Um pouco mais de azul

sexta-feira, agosto 13, 2004

Laços de ternura

Ao responder ao comentário do autor de Um ano de ti, comecei a falar de um tema que me é muito caro: o da importância das conversas entre pais e filhos que estabelecem laços com o passado e assim permitem aos filhos conhecer melhor os pais. Creio que todos temos tendência a olhar os nossos pais como sendo o pai ou a mãe, e nisso de algum modo esgotamos a nossa curiosidade. Se calhar isto passava-se mais com as pessoas da minha geração, ou de gerações anteriores, com cujos pais havia algumas barreiras de comunicação, algum pudor em que eles se revelassem nos seus sentimentos, em que eles fizessem confidências. Para quem os pais eram sobretudo isso, pais, e não amigos. É complicado encontrar as palavras exactas para explicar o que pretendo dizer em abstracto; prefiro ilustrar com o meu exemplo.
De alguma forma, nunca questionei grande coisa sobre o meu pai e a minha mãe. Existiam, eram as minhas âncoras, os meus pontos de referência. Mas não sei muita coisa sobre o que a minha mãe pensava quando era garota, nem acerca dos namorados que teve, ou o porquê de só se ter casado aos trinta e poucos anos, num tempo em que o casamento se fazia, por via de regra, bem mais cedo. Por um lado, a minha mãe não se abria muito sobre tais assuntos, por outro havia uma timidez enorme da minha parte que me impedia de fazer a larga maioria das perguntas que me ocorriam. Havia pudor em revelar sentimentos, não sei porquê. Com o meu pai o mesmo se passava, de forma ainda mais acentuada. Pelo que posso dizer que, na verdade, eu não conhecia o meu pai nem a minha mãe.
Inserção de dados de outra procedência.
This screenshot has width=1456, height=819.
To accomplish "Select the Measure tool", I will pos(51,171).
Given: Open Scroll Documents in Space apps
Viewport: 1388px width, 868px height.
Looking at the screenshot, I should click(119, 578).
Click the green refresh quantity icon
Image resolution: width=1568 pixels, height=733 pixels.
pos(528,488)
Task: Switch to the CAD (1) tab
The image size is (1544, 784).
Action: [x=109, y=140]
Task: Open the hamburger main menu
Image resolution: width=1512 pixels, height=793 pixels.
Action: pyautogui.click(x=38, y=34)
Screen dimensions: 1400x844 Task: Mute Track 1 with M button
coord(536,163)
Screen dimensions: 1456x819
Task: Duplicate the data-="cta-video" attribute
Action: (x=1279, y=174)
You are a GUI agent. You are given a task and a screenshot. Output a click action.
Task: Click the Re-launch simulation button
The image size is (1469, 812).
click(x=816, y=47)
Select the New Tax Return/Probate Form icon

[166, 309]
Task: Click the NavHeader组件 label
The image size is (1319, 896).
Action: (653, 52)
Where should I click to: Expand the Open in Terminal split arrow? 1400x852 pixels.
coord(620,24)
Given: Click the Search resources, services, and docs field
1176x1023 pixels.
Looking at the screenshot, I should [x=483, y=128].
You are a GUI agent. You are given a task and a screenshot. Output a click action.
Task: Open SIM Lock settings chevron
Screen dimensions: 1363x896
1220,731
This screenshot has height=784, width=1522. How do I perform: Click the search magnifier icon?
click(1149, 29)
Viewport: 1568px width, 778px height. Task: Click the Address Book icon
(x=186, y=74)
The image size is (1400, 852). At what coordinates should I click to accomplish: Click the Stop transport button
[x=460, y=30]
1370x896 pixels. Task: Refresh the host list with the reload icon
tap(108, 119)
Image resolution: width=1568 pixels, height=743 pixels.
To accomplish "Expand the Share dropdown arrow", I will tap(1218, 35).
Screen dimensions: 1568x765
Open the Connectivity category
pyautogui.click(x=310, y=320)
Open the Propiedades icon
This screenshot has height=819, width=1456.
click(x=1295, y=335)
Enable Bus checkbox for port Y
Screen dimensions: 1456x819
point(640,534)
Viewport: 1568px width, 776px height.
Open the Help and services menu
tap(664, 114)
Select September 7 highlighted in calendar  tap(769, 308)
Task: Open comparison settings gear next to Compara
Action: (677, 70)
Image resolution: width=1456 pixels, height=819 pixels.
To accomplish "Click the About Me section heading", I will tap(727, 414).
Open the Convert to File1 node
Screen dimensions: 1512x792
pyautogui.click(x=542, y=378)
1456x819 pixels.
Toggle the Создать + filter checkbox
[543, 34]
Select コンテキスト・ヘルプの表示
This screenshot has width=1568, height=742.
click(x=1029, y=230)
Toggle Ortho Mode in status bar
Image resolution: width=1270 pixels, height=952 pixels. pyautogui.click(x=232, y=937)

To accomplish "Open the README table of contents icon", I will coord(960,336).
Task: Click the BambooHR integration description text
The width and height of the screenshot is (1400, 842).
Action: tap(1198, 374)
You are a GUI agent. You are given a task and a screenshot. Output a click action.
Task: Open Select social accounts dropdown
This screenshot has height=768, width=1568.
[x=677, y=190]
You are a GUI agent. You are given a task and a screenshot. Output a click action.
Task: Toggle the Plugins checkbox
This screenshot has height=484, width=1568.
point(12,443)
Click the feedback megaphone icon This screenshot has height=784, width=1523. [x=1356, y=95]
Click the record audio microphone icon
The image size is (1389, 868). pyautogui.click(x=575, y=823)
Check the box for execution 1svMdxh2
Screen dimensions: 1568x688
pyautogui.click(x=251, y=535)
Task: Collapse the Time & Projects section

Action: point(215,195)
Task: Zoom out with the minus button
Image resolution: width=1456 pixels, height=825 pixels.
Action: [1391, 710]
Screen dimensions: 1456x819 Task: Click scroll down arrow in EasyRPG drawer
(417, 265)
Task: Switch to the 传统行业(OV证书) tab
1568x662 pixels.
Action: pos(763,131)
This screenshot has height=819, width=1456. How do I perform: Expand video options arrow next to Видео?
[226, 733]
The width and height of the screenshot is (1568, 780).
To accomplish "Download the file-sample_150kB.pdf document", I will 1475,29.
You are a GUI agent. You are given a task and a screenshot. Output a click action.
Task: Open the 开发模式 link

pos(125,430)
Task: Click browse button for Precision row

E agora que ela já cá não está e que ele não me pode responder ao que eu tanto gostava de saber, sinto uma falta imensa desse conhecimento.
Há tempos, no meio de arrumações, encontrei uma grande colecção de cartas trocadas entre ambos, quando já eram casados - encantei-me a lê-las, descobri duas pessoas que se amavam e trocavam palavras ternas que nunca lhes tinha ouvido; seriam palavras da sua intimidade, que não partilhavam com as filhas. Não as li todas, não as trouxe comigo, deixei-as onde estavam, como tesouros que não queria desvendar naquele momento; para já bastava-me saber que ali se encontravam e preservavam a memória de ambos. Assim se conservam ainda, talvez por algum resquício desse velho pudor sem sentido.
Custa-me pegar em álbuns de fotografias e não saber identificar as pessoas, não saber localizar no tempo e no espaço a minha mãe e o meu pai. Tenho vontade de me sentar ao lado da minha tia e pedir que me conte coisas de quando eu era pequenina, coisas dos meus pais e do meu tio que eu não sei e ela sabe. Mas moramos longe, as conversas são sempre à pressa, os encontros escassos...
Não quero que seja assim com a minha filha. Faço questão que ela me conheça. Preservando o que é íntimo, revelando o que é adequado à idade dela saber, mas não me escondendo dela enquanto pessoa humana que sente, pensa, sonha, quer, está contente e triste, chora e ri. Além de mãe, quero ser amiga e confidente, o que implica partilha. Os blogs em que mães e pais falam do que sentem pelos filhos mostram que mais pessoas pensam como eu. E eu sinto que vou escrever cada vez mais coisas sobre a minha filha, não obrigatoriamente aqui, mas criando essa memória que um dia ela terá ao seu dispor e que nos faz sentir parte de um todo, de uma história comum, assim fortalecendo, mais e mais, os doces laços de ternura que nos unem.